At least one clinical trial on readaptation of the vestibulo-ocular reflex undertaken by Dr. Mingjia Dai from Mount Sinai Hospital in New York City produced results for a significant percentage of patients who participated in the program. Dai developed an intervention that provided improvement in symptoms for 70% of the patients in the clinical trial phase. The protocol involved a physical manipulation of the patient intended to readapt the vestibulo-ocular reflex. While the program was no longer in the research phase, Dai continued to accept patients. According to Dai, success was measured as a 50% reduction of symptoms. Since death of Dr. Dai, vestibulo-ocular research are now directed by Dr. Sergei B. Yakushin. During the last nine years Dr.
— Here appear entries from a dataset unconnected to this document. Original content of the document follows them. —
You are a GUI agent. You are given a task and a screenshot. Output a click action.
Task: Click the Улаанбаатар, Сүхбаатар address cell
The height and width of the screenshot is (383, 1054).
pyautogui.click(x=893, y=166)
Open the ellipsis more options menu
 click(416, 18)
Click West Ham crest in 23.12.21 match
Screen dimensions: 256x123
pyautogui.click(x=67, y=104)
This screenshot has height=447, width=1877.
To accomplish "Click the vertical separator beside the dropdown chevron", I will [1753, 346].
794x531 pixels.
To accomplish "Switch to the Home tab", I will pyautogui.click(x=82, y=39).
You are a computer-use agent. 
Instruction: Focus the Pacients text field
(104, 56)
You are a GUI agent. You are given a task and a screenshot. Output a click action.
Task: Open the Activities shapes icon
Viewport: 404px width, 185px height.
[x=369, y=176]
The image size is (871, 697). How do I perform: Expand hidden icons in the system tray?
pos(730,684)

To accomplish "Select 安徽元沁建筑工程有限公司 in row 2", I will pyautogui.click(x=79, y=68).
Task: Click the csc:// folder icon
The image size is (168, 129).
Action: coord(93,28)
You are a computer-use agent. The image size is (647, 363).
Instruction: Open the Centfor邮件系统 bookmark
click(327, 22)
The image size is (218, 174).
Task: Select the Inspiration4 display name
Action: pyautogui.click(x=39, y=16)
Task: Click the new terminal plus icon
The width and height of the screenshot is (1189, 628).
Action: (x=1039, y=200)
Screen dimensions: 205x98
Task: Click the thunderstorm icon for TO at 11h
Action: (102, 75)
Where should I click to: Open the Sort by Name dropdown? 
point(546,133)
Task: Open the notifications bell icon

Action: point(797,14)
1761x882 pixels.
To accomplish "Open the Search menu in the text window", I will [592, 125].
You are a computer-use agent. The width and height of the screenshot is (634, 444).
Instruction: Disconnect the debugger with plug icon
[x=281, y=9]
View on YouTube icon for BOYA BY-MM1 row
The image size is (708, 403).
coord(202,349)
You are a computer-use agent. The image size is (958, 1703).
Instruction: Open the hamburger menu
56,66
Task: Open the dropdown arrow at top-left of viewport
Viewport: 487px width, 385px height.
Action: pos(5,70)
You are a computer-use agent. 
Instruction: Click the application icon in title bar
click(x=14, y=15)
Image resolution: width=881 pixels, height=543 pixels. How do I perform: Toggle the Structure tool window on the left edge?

Yakushin published several number of research linked to MdDs such as:
- Yakushin, Sergei B. (2022). "Treatment of Gravitational Pulling Sensation in Patients With Mal de Debarquement Syndrome (MdDS): A Model-Based Approach"
- Yakushin, Sergei B. (2020). "Readaptation Treatment of Mal de Debarquement Syndrome With a Virtual Reality App: A Pilot Study"
- Cohen, Bernard (2018). "Hypothesis: The Vestibular and Cerebellar Basis of the Mal de Debarquement Syndrome"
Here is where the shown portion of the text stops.